1 cup hazelnuts, blanched and roasted and chopped very finely

1/4 cup brown sugar, packed

1 1/2 tsp ground cinnamon

Finish

1 egg beaten with 1 teaspoon water or milk

Turbinado or white sugar

Make the dough:

Place flour and salt in a food processor bowl fitted with standard blade. Pulse to combine. Add cream cheese, chopped into large chunks, and run machine until it’s fully dispersed into the flour. Add butter in large chunks and run machine just until dough starts to clump. Dump out onto a clean counter or cutting board and form into four flattish discs. Wrap each disc with plastic wrap.
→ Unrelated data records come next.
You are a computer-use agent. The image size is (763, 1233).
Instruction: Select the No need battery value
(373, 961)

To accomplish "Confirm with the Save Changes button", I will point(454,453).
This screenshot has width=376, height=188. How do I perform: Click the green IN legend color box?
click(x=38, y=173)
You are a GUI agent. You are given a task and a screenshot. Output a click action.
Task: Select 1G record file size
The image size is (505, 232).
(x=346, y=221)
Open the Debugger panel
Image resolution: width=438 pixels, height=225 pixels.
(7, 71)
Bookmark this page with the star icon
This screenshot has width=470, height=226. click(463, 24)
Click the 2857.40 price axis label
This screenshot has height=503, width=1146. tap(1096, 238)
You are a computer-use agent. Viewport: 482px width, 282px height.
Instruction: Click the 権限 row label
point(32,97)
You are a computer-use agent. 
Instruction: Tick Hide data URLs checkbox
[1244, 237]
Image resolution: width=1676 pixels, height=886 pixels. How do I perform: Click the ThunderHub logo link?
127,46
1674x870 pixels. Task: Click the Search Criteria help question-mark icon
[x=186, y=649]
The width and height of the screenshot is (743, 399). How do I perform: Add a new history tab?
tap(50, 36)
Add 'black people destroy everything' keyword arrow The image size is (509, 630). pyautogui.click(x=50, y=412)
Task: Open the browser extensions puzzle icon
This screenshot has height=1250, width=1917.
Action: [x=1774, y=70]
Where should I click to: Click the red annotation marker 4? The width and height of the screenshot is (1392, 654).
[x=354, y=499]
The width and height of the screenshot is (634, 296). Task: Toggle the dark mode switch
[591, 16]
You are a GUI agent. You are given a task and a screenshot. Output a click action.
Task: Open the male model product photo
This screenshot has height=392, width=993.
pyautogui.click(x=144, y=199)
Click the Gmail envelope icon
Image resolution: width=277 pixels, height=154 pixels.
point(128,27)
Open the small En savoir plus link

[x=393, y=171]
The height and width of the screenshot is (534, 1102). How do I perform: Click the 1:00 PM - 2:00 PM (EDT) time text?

Chill dough until totally firm — about 2 hours in the fridge you can hasten this along in the freezer for about 30 minutes. (Dough keeps in fridge for up to a week, and in freezer much longer.)

Assemble the rugelach:

Mix the brown sugar, cinnamon and hazelnuts together.

On a well-floured counter or board , roll each ball of dough into a 9-inch circle. If the dough has been in the fridge for a while, it might be quite firm but will soften quickly. The dough is sticky so you will need lots of flour on the rolling pin.  I flipped my dough regularly to ensure that it was not sticking.

Leaving a 1/2 inch circle in the centre of the pastry clear, spread the circle with a thin layer of raspberry jam. Leaving this small circle at the centre clear of filling will make it easier to get the pastry to stick to itself when rolled.

Sprinkle 1/4 of the filling mixture evenly across the jammy surface. Lightly press the filling into the dough.

Using a pizza cutter or knife, cut the circle into 12 equal wedges by cutting the whole circle in quarters, then each quarter into thirds. Starting with the wide edge, roll up each wedge gently pressing the point into the rolled dough so that it won’t peel back when baking. (For the log version, see the Smitten Kitchen link above.) Place the cookies, points tucked under, on a baking sheet lined with parchment paper or a silpat. Chill for 30 minutes.

Baking the rugelach:

Preheat the oven to 350 degrees F.

Brush each cookie with the egg mixture. Sprinkle the cookies lightly with the turbinado sugar. Bake for 15 to 20 minutes, until lightly browned. Allow to cool on a wire rack.